▶ Exercise aim:
Output the stretch from the line containing "Click the redo arrow icon" through the end of the rows as a two-column CSV with the headers input and output. Give one CSV line per row, put its text and its answer each in a single quoted field with line breaks turned into spaces, and leave out the pictures.

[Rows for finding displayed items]

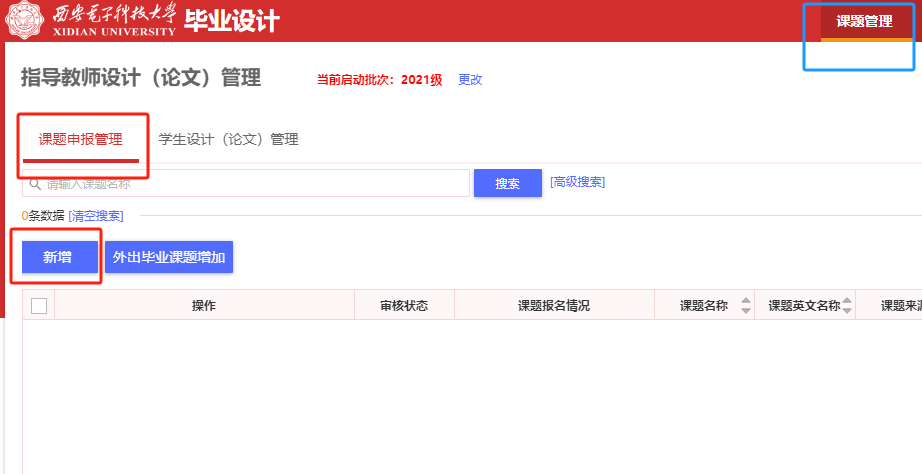
Task: Sort 课题名称 column ascending with up arrow
Action: click(745, 301)
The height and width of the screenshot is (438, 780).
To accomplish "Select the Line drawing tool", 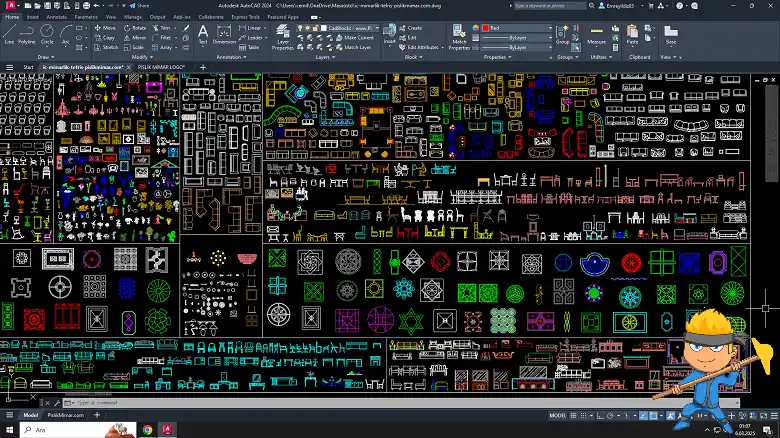I will (x=9, y=36).
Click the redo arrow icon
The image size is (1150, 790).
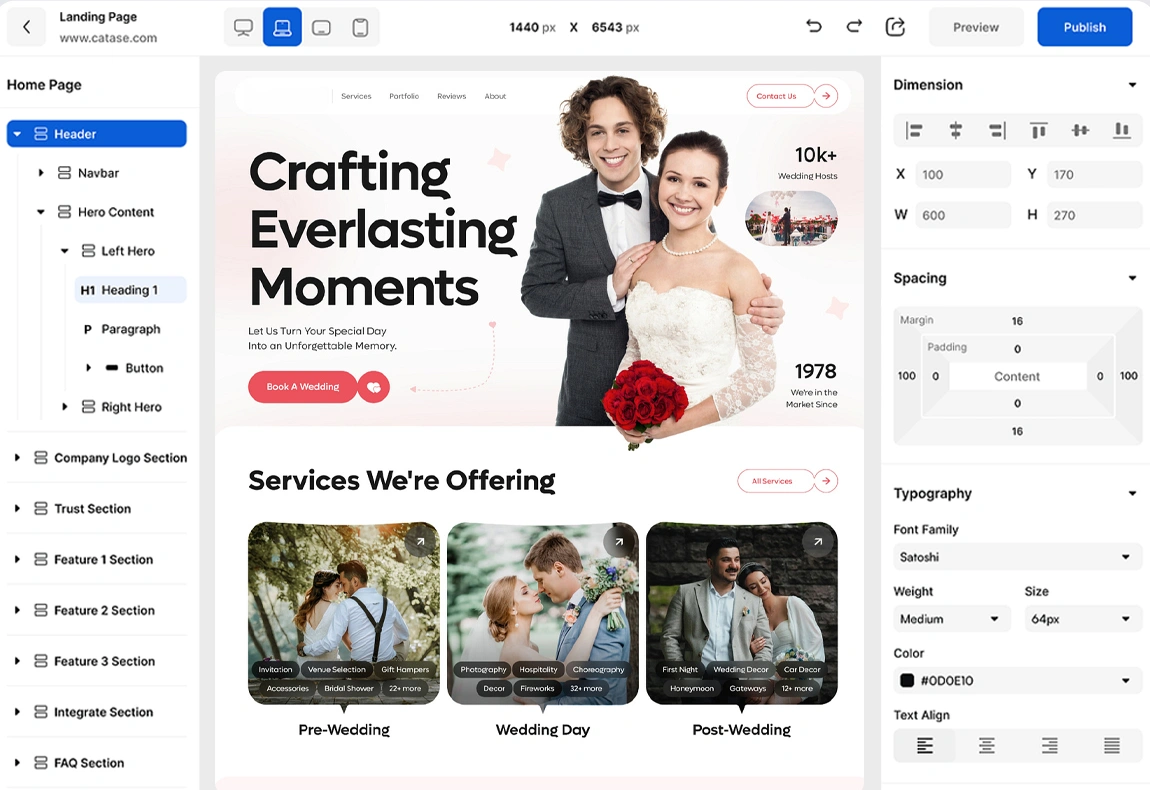click(854, 27)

▶ Response to the task:
input,output
"Click the redo arrow icon The image size is (1150, 790).","click(854, 27)"